Threads inherit module globals automatically — no contextvars
gymnastics. Subprocesses inherit via STORIED_HOME in the env dict
(exported in cmd_play for any future child process that re-enters
storied).
Content Layers#
See content-layers.md for the full spec. Three layers, priority
world > user > shipped (first match wins):
~/.storied/worlds/{world}/ → campaign-specific (top priority)
~/.storied/rules/ → personal homebrew (overrides shipped)
<repo>/rules/srd-5.2.1/sections/ → stock 5e SRD
ContentResolver.find() walks all three layers for any content type
that might appear at multiple layers (monsters, spells, etc.).
Narrative content (npcs, locations, factions, threads, lore, maps)

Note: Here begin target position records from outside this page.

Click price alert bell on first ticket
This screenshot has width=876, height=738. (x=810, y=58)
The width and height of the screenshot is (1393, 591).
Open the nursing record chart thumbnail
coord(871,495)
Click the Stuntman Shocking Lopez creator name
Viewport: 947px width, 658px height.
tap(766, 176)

only exists at the world layer; the upper-layer lookups miss
harmlessly.
Entity model (Is/Was/Knows/Wants/Will) is narrative, not mechanical. A door can "want" to stay closed. A coin can "know" where it was forged. The model gives the DM rich material to act on without encoding literal consciousness or rule triggers.
Lazy World Generation#
The world expands as the player explores: entities move through phases — referenced → sketched → detailed → living. Each phase writes more to the file; once written, details become constraints on future generation. The seeder agent populates the initial layer; the ticker and the DM add to it over time.
Player State#
Lives under players/{player_id}/:
character.yaml— structured bookkeeping (abilities, HP, resources, conditions, effects, inventory, magic_items, features, defenses)character.md— free-text backstory, personality, aliases, voicenotes.md— appending timestamped journalsession.md— current situation, location, present NPCs, open threadsworlds/{world}/{npcs,locations,…}/*.md— the player's knowledge of the world, which may differ from DM truth
Player state is separate from world state so multiple characters can live in the same world (future multiplayer) and so the player's partial knowledge stays distinct from the DM's omniscient view.
What Lives Where#
| Concern | Home |
|---|---|
| SRD rules text | rules/srd-5.2.1/sections/* (read-only, searchable via recall) |
| World state | worlds/{world}/{npcs,locations,items,factions,threads,lore,maps}/*.md |
| Player character | players/{player}/character.yaml + character.md |
| Campaign history | worlds/{world}/campaign-log.md (GameTime-anchored) |
| DM style tuning | worlds/{world}/style.md |
| Background notifications | worlds/{world}/notifications.md (queue for next turn) |
| Session state | players/{player}/session.md |
| Vector index | worlds/{world}/search.db (sqlite-vec) |
Open Questions#
- Multiplayer: How do we present multiple characters' state to the DM without bloating context?
- Rules drift: The SRD will update; how do we manage the index when rules text changes?
- Session compaction: The campaign log is append-only; eventually we'll need windowing or summarization for very long campaigns.